As a 23 year-old man, there’s a few things I really enjoy: chicken wings, Quentin Tarantino, cancelled plans, and video games. I’m not what the internet (apparently) would qualify as a “gamer”, since it seems sites like IGN disqualify you if you don’t spend at least 40% of your income on games. Apparently, sections of the universe exist where “gamers” mock non-gamers since they aren’t game-y enough. If I went onto an IGN message board, I would likely be ridiculed for being a “n00b” since the only games I always buy are Madden and Call of Duty. That would be like if the head scout of Alabama’s football team called me to make fun of me for not watching enough AAA Alabama High School football.
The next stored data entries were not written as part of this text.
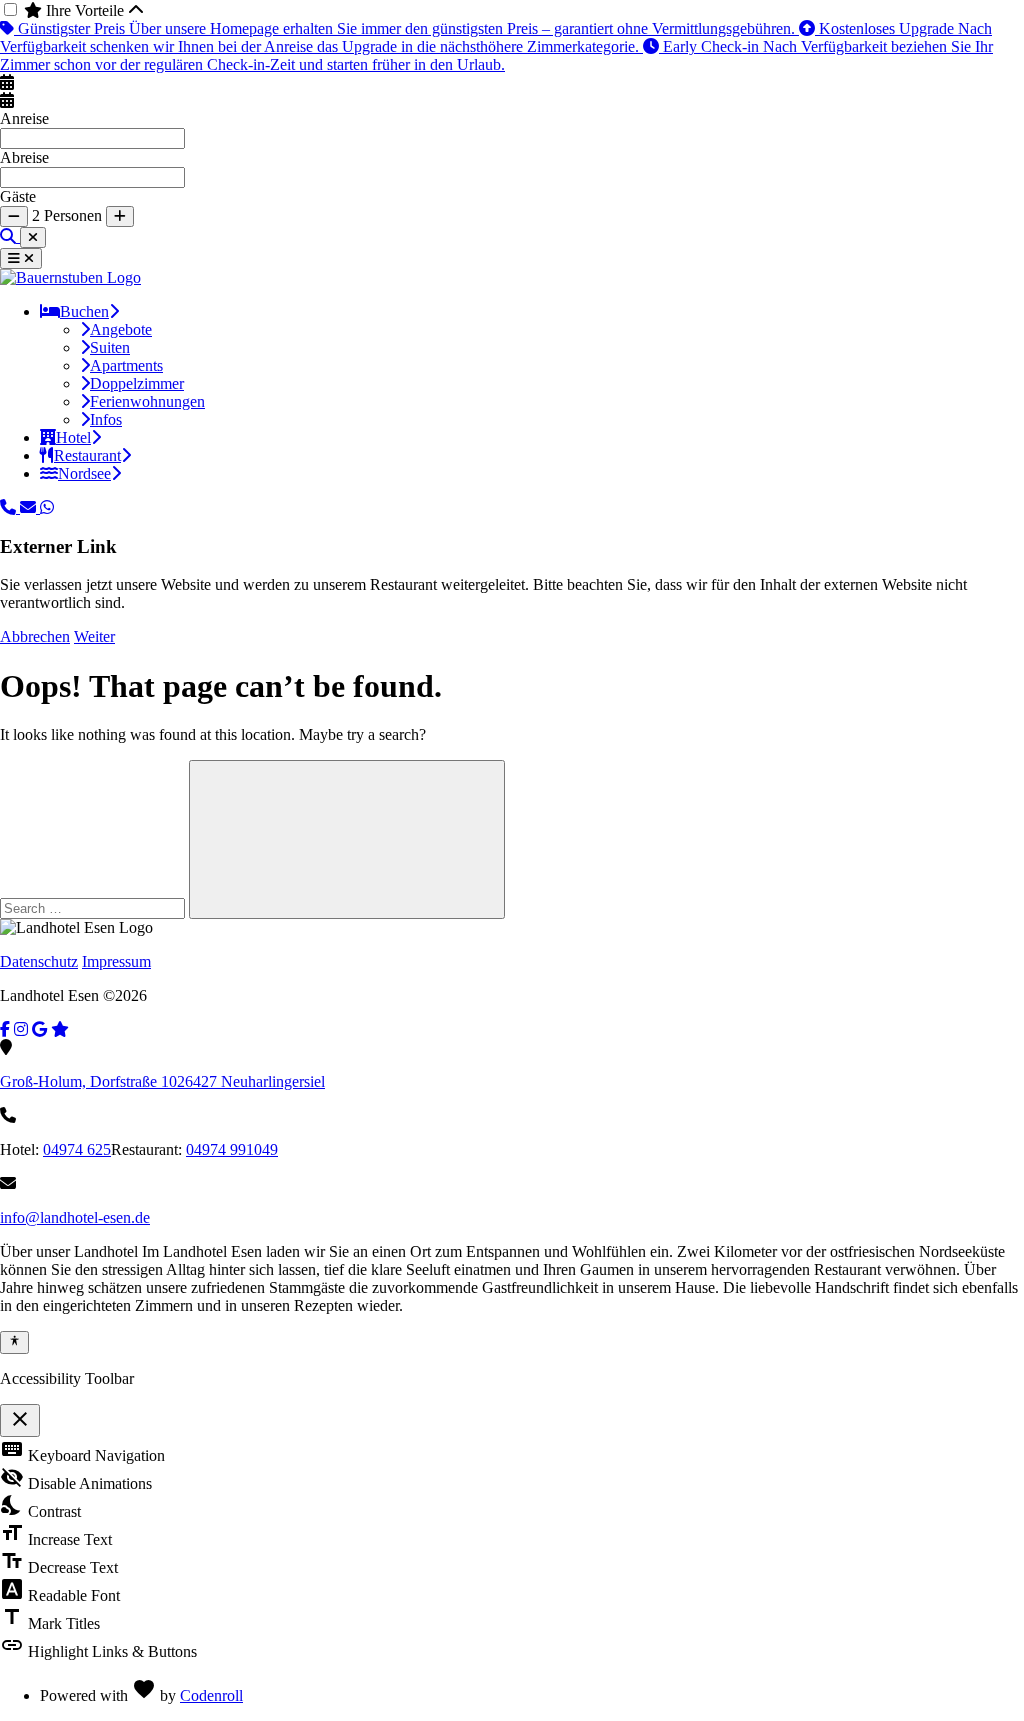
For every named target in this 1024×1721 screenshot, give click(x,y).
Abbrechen (35, 636)
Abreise (24, 157)
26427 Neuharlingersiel (162, 1081)
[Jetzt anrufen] (10, 507)
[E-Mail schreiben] (30, 507)
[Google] (39, 1029)
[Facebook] (5, 1029)
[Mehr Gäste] (120, 216)
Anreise (24, 118)
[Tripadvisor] (60, 1029)
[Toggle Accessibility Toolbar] (14, 1342)
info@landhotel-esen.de (75, 1217)
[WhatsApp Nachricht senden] (47, 507)
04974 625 (77, 1149)
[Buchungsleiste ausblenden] (33, 237)
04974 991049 (232, 1149)
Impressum (116, 961)
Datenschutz (39, 961)
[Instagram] (21, 1029)
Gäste (18, 196)
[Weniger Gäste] (14, 216)
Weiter (94, 636)
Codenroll (211, 1695)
So I guess I’m not a gamer, per se, since I don’t play a ton of games, but I do love the games I love. I’m a big fan of Assassin’s Creed and to this day I still love playing Pokemon games. I consider the Elder Scrolls: Skyrim to be the greatest game in existence and I’m happy to give EA Sports $60 every August for the new Madden game.
Since this article has already taken a decidedly nerdy start, I guess I’ll just keep rolling with this. Recently, I purchased the new Call of Duty game, I think it’s called “Advanced Warfare”, although the name is more or less irrelevant. If you aren’t familiar with the Call of Duty series, then congratulations on your escape from captivity in the wilderness and allow me to catch you up on things. In the Call of Duty series, you take on the role of a literal God of War, acting as an expert in both infantry and stealth, while exhibiting a master level of marksmanship, an exceptional knowledge of all military technology, as well an as ability to absorb infinite amounts of damage, provided you take the occasional rest behind a shed or pile of bricks to restore health. I’m just now realizing this is pretty unrealistic for a game who stresses realism, but that’s an argument for another time.
Anyway, I’m the type of person who believes all first person shooter (FPS) games are pretty much exactly the same. What I mean by this statement isn’t the story, graphics, game modes, weapons, etc, it’s more of a reference to the workings of the game itself. In a FPS, you are equipped with a weapon which you aim at an enemy who you then kill. This process is repeated several dozen times over the course of a level, at which point the game decides enough carnage has been provided to the fictional people of whatever worn torn country or planet is being portrayed and the level ends. One of my best friends HATES this argument, but I think it’s reasonable and he doesn’t have a blog so HA!
As I was saying, I purchased Call of Duty, and despite its simplicity, I was impressed. I’m playing the PS4 version and it may be the most visually stunning video game I’ve ever played. The graphics are simply incredible. Kevin Spacey, who plays a guy not named Kevin Spacey, but seems loosely based on a character played by Kevin Spacey, looks exactly like Kevin Spacey. Cut scenes in the game are so theatrical I seriously had to question if I was looking at animation or actual human beings, including Kevin Spacey.
The story mode is pretty average and predictable, but it stays interesting, mainly because Kevin Spacey is crazier than Lex Luthor from Superman Returns, who is played by Kevin Spacey. The gameplay is flawless, as I experienced virtually no glitching, and the control layouts were explained well and worked to perfection. I will say the story mode took a definite step forward, as it probably lasted about eight hours, almost double what some previous Call of Duty story modes managed.
Most people don’t give a squealing dolphin fart about the story mode, though. No, what really gets people excited about Call of Duty is its legendary online multiplayer mode. I’m usually a strict Domination of TDM type of guy, but I did notice several new modes have been added. The most obvious addition to the game, however, is the new exosuit, which gives the players extra perks such as faster healing times, ability to absorb more damage, etc. Every exosuit also allows the player to double jump like Super Mario, a feature which I’m sure will incite gratuitous amounts of violence, in-game and out.
The new Call of Duty game is pretty good. I didn’t intend for this to be a review, but I guess it kind of ended up being one, so I’ll give the game like 7 out of 10 stars or something, I don’t know. If you like good graphics, feigned realism, being verbally abused by Korean 12 year-olds, and Kevin Spacey, go out and pick up Call of Duty: Advanced Warfare, or whatever it’s called.